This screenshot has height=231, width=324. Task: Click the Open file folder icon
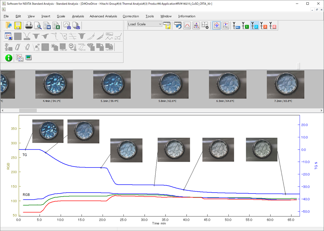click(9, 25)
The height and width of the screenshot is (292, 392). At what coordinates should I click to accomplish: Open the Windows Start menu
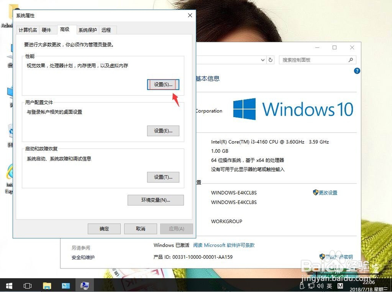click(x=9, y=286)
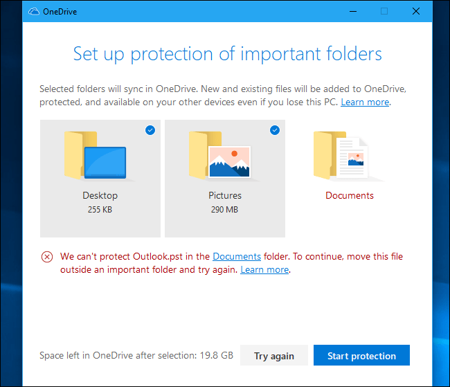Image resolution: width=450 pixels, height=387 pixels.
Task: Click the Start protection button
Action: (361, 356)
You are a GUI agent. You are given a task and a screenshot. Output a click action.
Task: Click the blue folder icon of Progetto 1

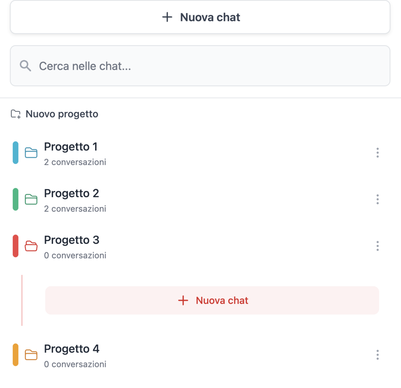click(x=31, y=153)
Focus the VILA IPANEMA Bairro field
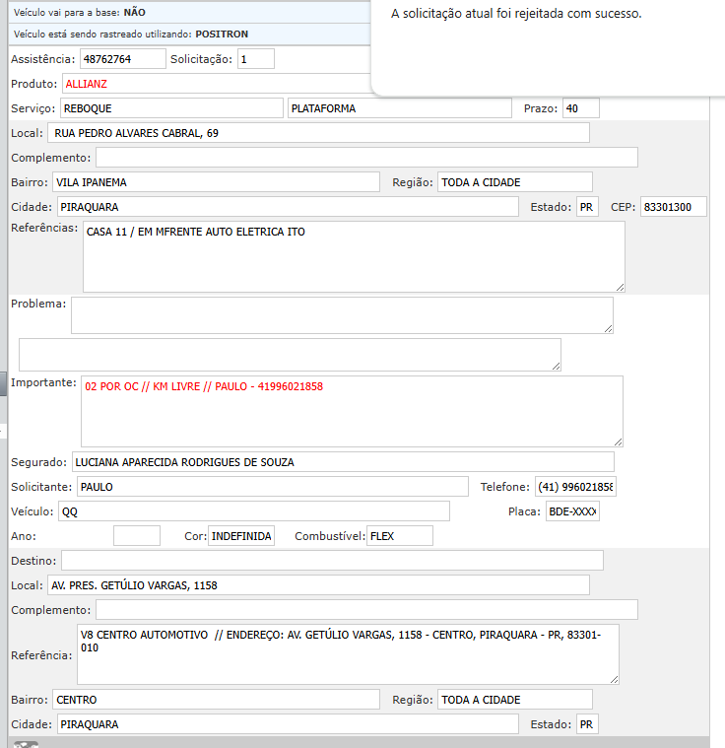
+---+
- [WORK INSTRUCTIONS]
From the first line to the last, copy the records exactly and skip the pictures.

- [RESPONSE TO THIS TASK]
This screenshot has height=231, width=324. Task: Click the Open file folder icon
click(9, 25)
The height and width of the screenshot is (292, 392). At what coordinates should I click to accomplish: Open the Windows Start menu
click(x=9, y=286)
Image resolution: width=450 pixels, height=387 pixels.
Task: Click the Start protection button
Action: (361, 356)
You are a GUI agent. You are given a task and a screenshot. Output a click action.
Task: Click the blue folder icon of Progetto 1

click(x=31, y=153)
Focus the VILA IPANEMA Bairro field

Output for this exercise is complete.